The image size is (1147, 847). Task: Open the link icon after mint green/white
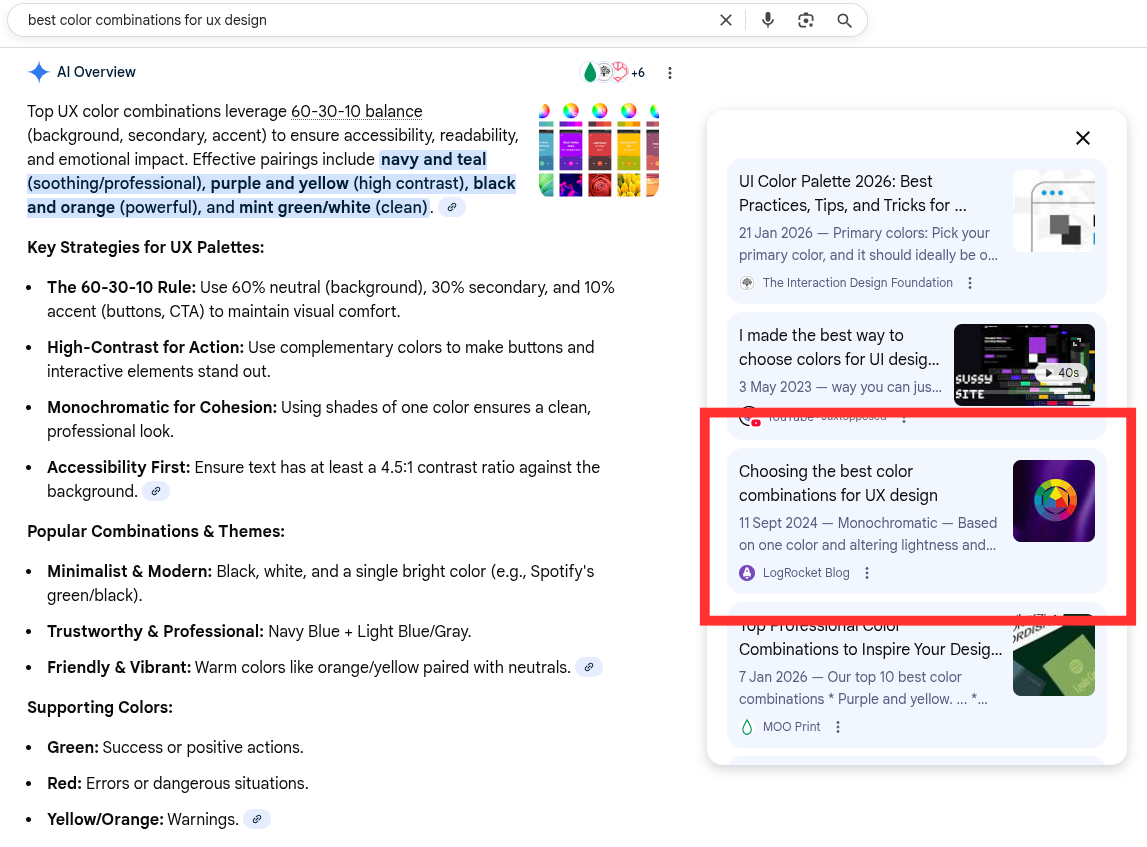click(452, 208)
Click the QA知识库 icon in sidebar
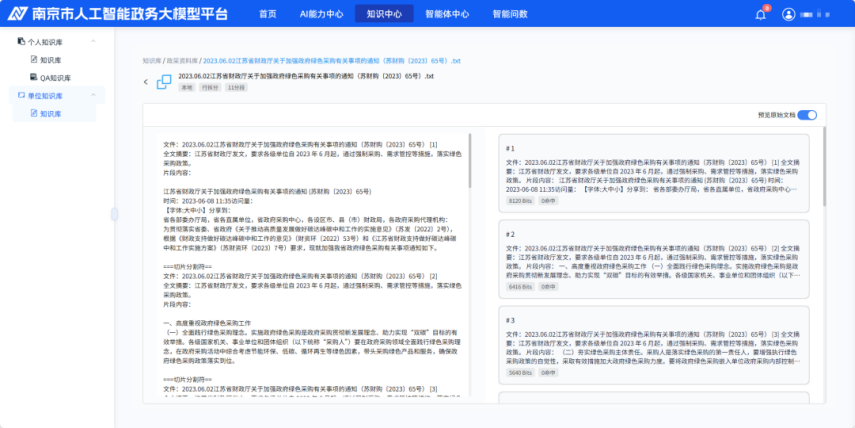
--
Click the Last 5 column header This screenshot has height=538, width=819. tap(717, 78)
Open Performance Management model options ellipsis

■ What to produce ■
All that is wanted is the stretch of lines above from the one containing "Click the Last" through the one containing "Open Performance Management", duplicated exactly.

■ Exercise result ■
Click the Last 5 column header This screenshot has height=538, width=819. tap(717, 78)
Open Performance Management model options ellipsis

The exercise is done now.